======== Listed records ========

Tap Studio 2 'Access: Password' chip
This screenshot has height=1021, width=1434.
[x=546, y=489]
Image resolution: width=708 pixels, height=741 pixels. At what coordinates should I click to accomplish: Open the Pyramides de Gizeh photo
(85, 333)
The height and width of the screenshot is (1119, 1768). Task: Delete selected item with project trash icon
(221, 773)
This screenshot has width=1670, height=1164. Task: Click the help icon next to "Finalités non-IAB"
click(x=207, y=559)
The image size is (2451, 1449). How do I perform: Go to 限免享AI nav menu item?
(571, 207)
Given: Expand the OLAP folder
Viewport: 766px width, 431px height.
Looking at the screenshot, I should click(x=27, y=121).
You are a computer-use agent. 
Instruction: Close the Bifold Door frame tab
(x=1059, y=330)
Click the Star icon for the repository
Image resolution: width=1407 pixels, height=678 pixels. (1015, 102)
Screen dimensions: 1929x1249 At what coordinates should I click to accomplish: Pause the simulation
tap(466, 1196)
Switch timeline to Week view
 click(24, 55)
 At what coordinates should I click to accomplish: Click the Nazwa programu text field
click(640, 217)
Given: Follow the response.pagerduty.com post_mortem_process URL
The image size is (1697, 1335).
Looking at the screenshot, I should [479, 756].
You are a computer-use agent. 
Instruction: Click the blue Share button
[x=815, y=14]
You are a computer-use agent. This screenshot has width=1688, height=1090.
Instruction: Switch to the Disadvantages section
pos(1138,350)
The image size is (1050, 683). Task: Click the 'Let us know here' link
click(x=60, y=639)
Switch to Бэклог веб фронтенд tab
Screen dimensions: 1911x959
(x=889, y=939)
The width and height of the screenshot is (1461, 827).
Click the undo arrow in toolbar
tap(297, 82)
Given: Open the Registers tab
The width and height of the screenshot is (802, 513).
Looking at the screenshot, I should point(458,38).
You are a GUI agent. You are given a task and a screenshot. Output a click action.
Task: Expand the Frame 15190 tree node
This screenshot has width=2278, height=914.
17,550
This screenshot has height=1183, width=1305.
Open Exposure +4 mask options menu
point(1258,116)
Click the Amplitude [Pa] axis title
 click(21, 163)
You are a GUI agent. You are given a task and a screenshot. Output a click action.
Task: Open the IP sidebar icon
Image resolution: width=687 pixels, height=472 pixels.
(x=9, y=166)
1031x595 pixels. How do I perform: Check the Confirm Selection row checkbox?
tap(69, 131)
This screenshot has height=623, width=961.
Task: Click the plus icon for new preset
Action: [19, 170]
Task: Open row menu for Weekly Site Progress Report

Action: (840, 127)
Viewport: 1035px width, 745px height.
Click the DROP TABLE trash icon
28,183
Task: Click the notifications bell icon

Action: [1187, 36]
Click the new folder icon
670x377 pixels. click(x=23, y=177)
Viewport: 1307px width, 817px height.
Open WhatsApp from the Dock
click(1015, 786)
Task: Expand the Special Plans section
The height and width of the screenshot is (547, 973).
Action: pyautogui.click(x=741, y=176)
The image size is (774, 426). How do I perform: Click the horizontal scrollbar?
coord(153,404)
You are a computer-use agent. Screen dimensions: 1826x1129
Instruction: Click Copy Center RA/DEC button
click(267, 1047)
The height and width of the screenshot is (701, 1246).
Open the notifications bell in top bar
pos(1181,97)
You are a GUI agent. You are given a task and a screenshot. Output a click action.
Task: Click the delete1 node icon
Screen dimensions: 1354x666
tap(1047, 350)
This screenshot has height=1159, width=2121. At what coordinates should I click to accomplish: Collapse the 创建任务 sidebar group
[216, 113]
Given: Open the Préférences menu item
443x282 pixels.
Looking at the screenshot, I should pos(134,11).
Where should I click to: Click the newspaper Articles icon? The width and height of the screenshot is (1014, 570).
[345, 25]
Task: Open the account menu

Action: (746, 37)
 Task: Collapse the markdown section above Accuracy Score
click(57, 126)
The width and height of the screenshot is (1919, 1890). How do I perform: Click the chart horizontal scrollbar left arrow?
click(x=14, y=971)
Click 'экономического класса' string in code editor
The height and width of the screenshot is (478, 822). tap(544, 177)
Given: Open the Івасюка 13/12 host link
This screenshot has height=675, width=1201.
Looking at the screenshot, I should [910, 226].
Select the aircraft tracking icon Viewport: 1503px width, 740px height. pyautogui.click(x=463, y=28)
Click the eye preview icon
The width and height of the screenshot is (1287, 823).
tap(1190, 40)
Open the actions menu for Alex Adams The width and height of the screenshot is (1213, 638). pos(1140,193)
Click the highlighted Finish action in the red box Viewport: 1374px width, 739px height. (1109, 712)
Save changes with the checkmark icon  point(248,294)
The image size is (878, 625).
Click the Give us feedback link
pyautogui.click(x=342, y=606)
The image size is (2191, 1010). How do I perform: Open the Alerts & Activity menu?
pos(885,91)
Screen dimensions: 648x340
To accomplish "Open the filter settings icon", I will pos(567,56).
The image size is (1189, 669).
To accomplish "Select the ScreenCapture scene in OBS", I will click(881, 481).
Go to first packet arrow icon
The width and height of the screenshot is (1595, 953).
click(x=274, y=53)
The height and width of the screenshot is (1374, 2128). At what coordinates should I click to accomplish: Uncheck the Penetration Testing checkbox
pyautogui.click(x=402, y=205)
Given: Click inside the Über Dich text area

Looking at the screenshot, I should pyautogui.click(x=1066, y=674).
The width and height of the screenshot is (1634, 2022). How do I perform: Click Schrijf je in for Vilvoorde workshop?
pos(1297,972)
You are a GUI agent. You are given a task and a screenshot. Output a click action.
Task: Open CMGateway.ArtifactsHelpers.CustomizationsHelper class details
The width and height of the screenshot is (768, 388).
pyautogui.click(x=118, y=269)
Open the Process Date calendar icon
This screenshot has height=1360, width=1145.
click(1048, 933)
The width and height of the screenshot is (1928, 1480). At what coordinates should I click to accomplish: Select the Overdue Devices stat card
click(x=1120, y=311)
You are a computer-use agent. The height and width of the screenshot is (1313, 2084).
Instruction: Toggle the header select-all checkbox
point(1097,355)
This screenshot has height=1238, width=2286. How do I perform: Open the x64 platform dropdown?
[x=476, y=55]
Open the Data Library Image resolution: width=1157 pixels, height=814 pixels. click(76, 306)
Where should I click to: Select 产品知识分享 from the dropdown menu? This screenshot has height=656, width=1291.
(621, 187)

========

What you should do: In the answer, give the lines from the first line of the data through the line with "Given: Open the Registers tab", exactly as they appear and with no additions.

Written answer:
Tap Studio 2 'Access: Password' chip
This screenshot has height=1021, width=1434.
[x=546, y=489]
Image resolution: width=708 pixels, height=741 pixels. At what coordinates should I click to accomplish: Open the Pyramides de Gizeh photo
(85, 333)
The height and width of the screenshot is (1119, 1768). Task: Delete selected item with project trash icon
(221, 773)
This screenshot has width=1670, height=1164. Task: Click the help icon next to "Finalités non-IAB"
click(x=207, y=559)
The image size is (2451, 1449). How do I perform: Go to 限免享AI nav menu item?
(571, 207)
Given: Expand the OLAP folder
Viewport: 766px width, 431px height.
Looking at the screenshot, I should click(x=27, y=121).
You are a computer-use agent. 
Instruction: Close the Bifold Door frame tab
(x=1059, y=330)
Click the Star icon for the repository
Image resolution: width=1407 pixels, height=678 pixels. (1015, 102)
Screen dimensions: 1929x1249 At what coordinates should I click to accomplish: Pause the simulation
tap(466, 1196)
Switch timeline to Week view
 click(24, 55)
 At what coordinates should I click to accomplish: Click the Nazwa programu text field
click(640, 217)
Given: Follow the response.pagerduty.com post_mortem_process URL
The image size is (1697, 1335).
Looking at the screenshot, I should [479, 756].
You are a computer-use agent. 
Instruction: Click the blue Share button
[x=815, y=14]
You are a computer-use agent. This screenshot has width=1688, height=1090.
Instruction: Switch to the Disadvantages section
pos(1138,350)
The image size is (1050, 683). Task: Click the 'Let us know here' link
click(x=60, y=639)
Switch to Бэклог веб фронтенд tab
Screen dimensions: 1911x959
(x=889, y=939)
The width and height of the screenshot is (1461, 827).
Click the undo arrow in toolbar
tap(297, 82)
Given: Open the Registers tab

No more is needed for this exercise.